YARMOUTH — Two 2018 reports – the United Nations’ Intergovernmental Panel on Climate Change survey and the United States’ Fourth National Climate Assessment – not only describe the causes of climate change but also warn us about both current and future impacts. Despite these reports, one of which was put out by his own administration, President Trump recently took action to protect the coal industry and make climate change worse.
Last week, the Trump administration scrapped an Obama-era policy to combat climate change, replacing it with the Affordable Clean Energy Rule. This replacement rule overhauls federal pollution regulations about coal-burning power plants and eliminates government efforts to cut carbon emissions. The rule runs contrary to what scientists are telling us is needed to stop the devastation of climate change.
Both recent climate reports indicate that because of rising sea levels, more devastating droughts and more damaging storms, warming will make the world worse for us in the forms of famine, disease, economic tolls and refugee crises. The IPCC report concludes that the current global greenhouse-gas emissions will not limit global warming to 1.5 degrees Celsius. Therefore, according to the IPCC, current greenhouse-gas emissions must be reduced by 100 percent by 2050.
The Fourth National Climate Assessment, released by the Trump administration last Nov. 23, states that heat deaths and disease will rise as a result of climate change. It also reports that climate change could cost the U.S. economy more than 10 percent of its gross domestic product. The U.S. report is the result of a team of over 300 experts and guided by a 60-member Federal Advisory Committee and urges us, as a nation, to take action to address climate change.
Both reports detail what we are experiencing globally and in our own communities. Rising temperatures have increased the frequency, intensity and duration of heat waves. Last summer alone, we saw temperature spikes in Japan, Canada and Pakistan that killed dozens of people.
The Fourth National Climate Assessment report also highlights how climate change is already affecting lower-income and marginalized people, and the impact on these communities will grow. In coastal cities, the sea-level rise especially affects poor people. Scientists have now documented a record number of “nuisance flooding” events during high tides in cities like Miami and Charleston, South Carolina.
Environmental Protection Agency research indicates that the Affordable Clean Energy Rule would lead to as many as 1,400 premature deaths annually by 2030 from an increase in extremely fine particulate matter, which is linked to heart and lung disease; up to 15,000 new cases of upper respiratory problems, including asthma and a rise in bronchitis, and tens of thousands of missed school days.
The Trump administration’s plan is, in part, designed to save coal. It is unlikely to work, since the decline of coal as an energy source is driven far less by government regulation than by the fact that natural gas and renewable energy (which is declining in cost) are cheaper.
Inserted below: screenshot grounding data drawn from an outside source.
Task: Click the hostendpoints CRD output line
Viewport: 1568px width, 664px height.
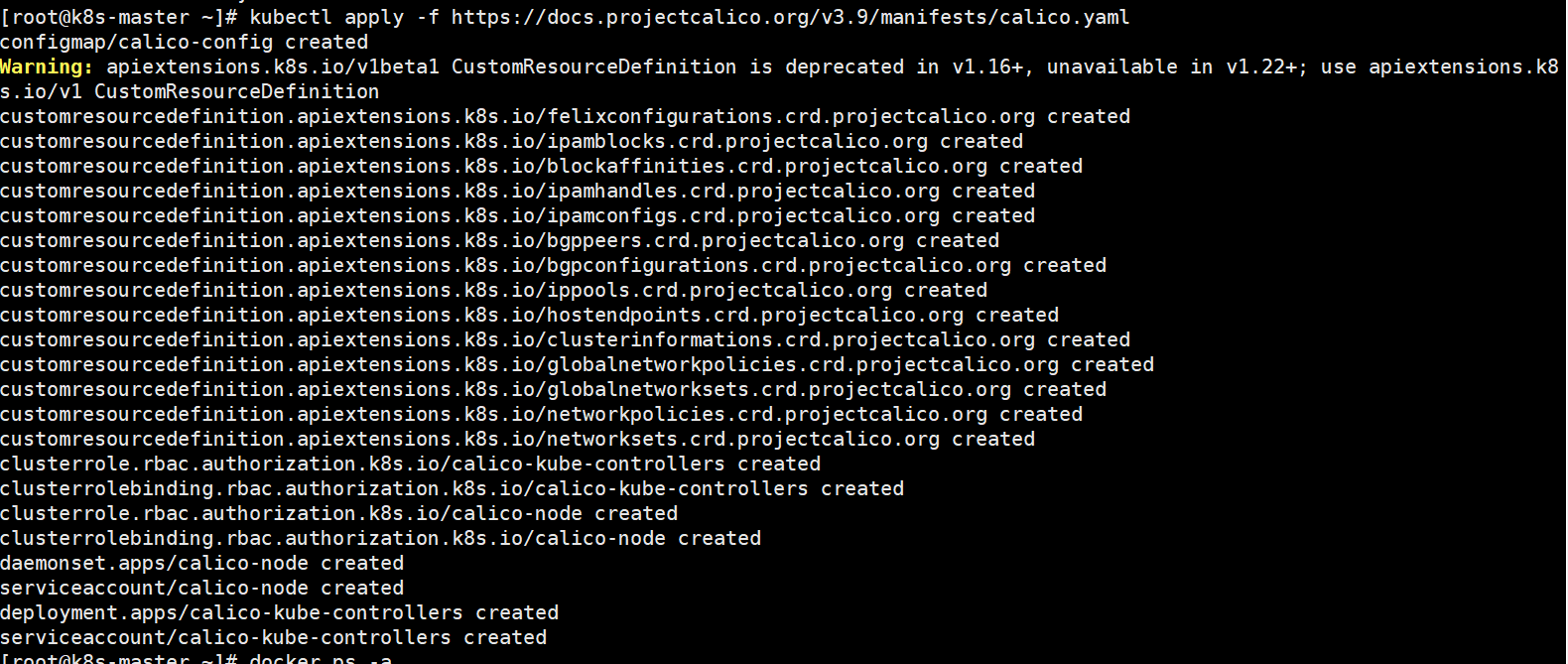Action: 529,315
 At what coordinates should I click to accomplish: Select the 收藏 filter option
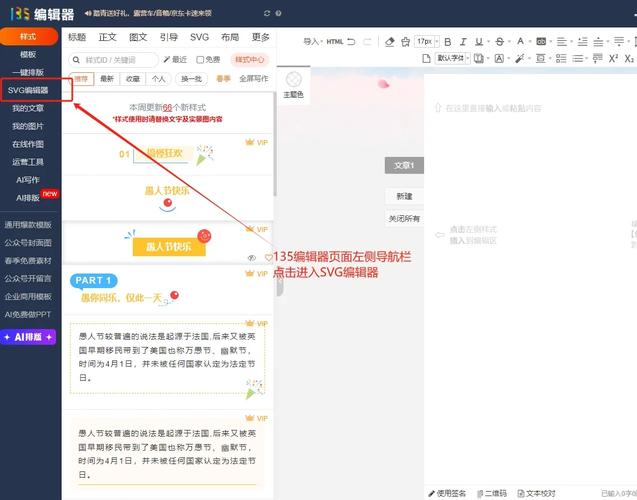pos(133,78)
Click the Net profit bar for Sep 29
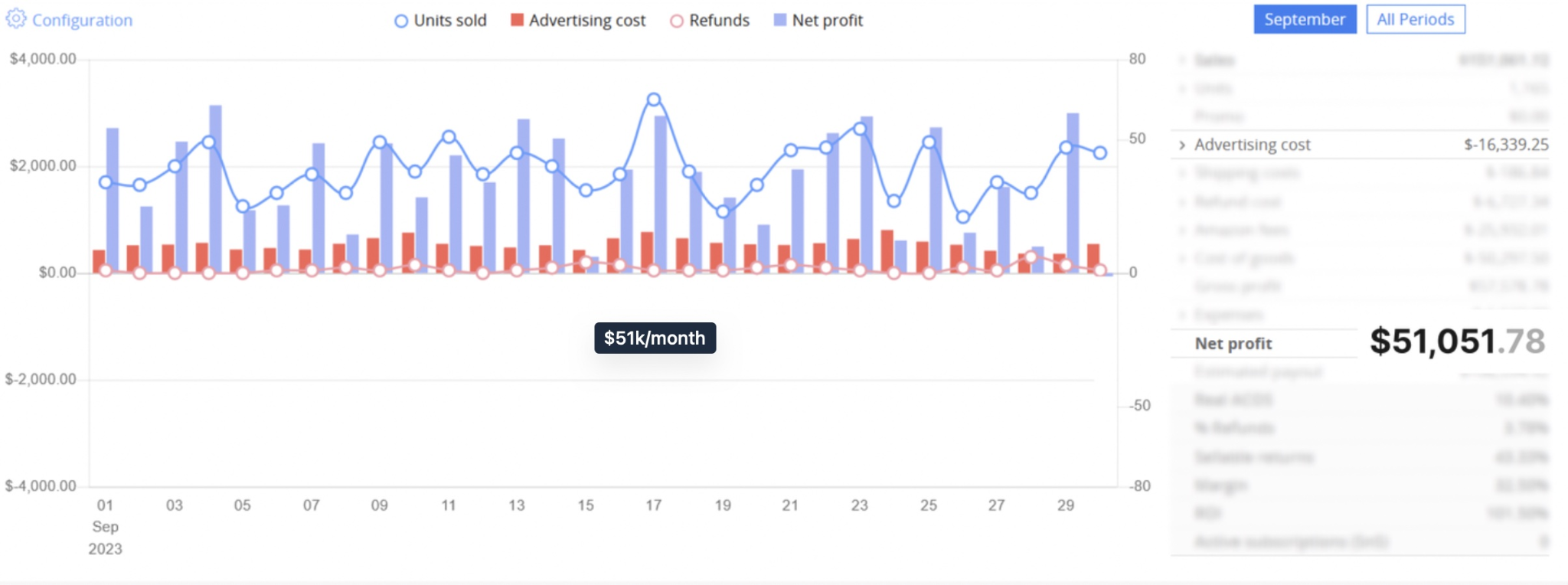Image resolution: width=1568 pixels, height=585 pixels. point(1073,191)
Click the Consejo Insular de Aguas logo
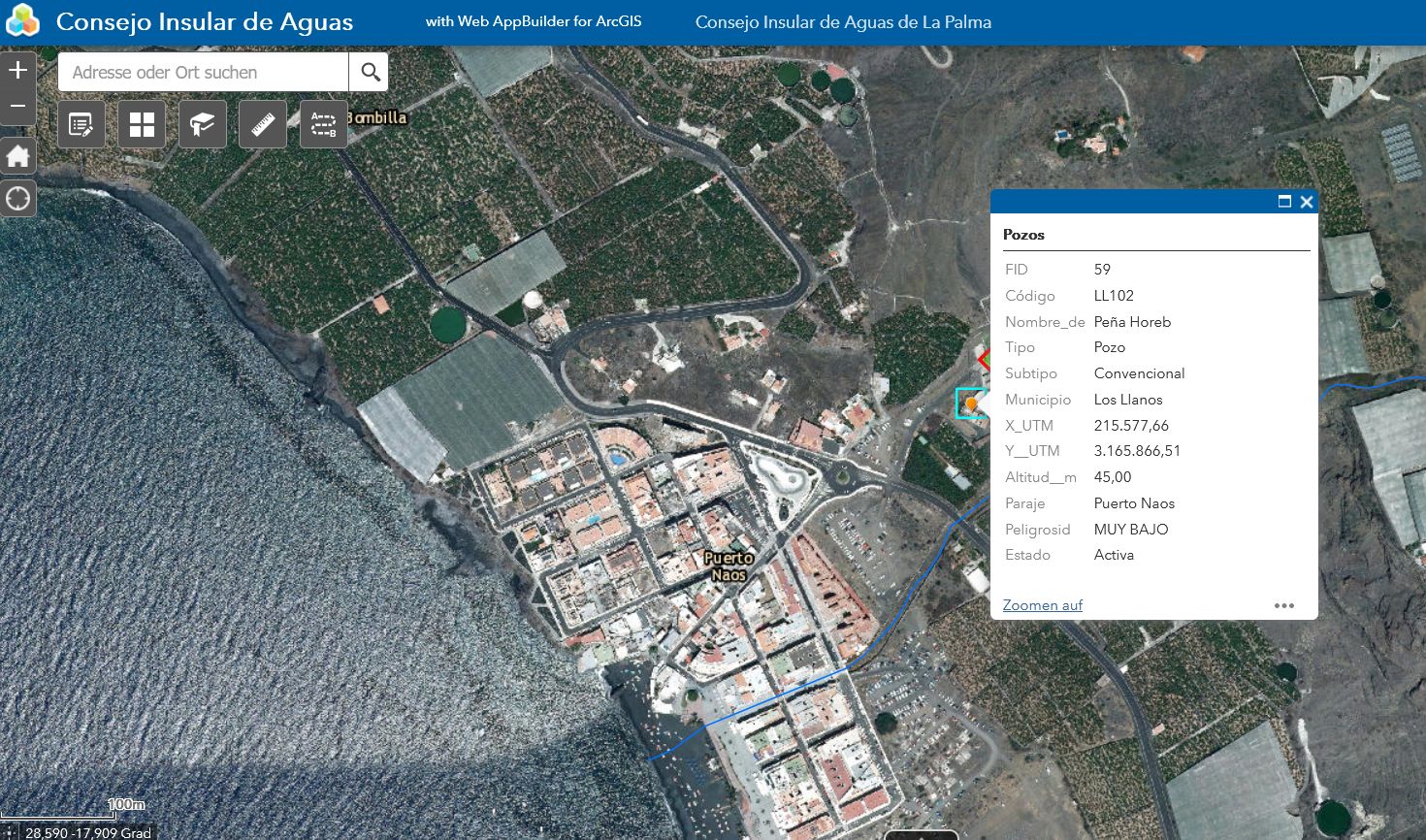 pos(22,21)
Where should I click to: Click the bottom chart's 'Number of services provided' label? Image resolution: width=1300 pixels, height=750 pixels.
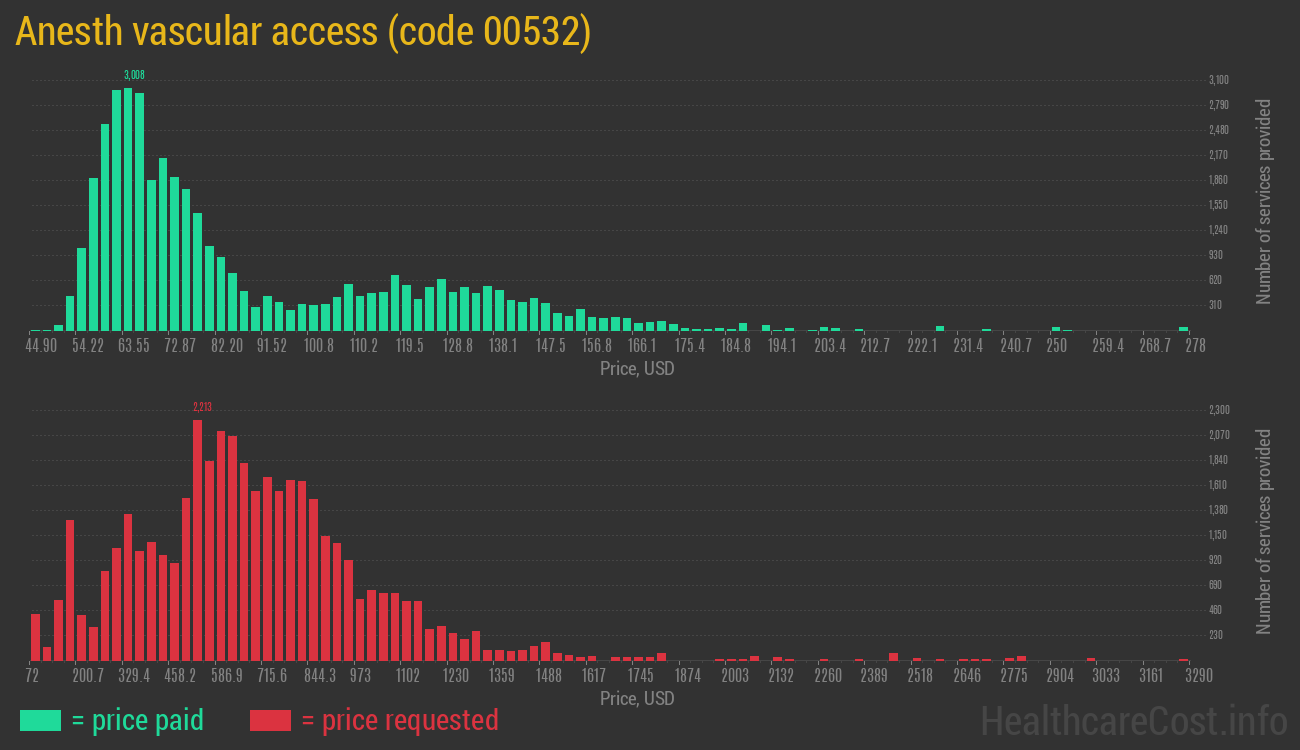point(1264,531)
Like many important public policy decisions, morality and religious ethics have much to say about efforts to weaken the efforts to reduce the damage caused by climate change. Religious traditions across the globe describe the need to care for the earth and maintain human health. Climate change threatens both the health of the planet and human health.
All religions also teach that caring for the poor is a priority task for people of faith, and we know that the poor and marginalized will be hurt first and hardest by climate change. Our morals also guide us to conclude that the younger generations should not be hurt by the mistakes of older generations. Climate change will most assuredly harm future generations.
The recent climate reports and our own moral and faith teachings raise this question: Can the United States cut its greenhouse-gas emissions by 100 percent and prevent a global climate disaster? The answer rests on a moral response, not just a technological one.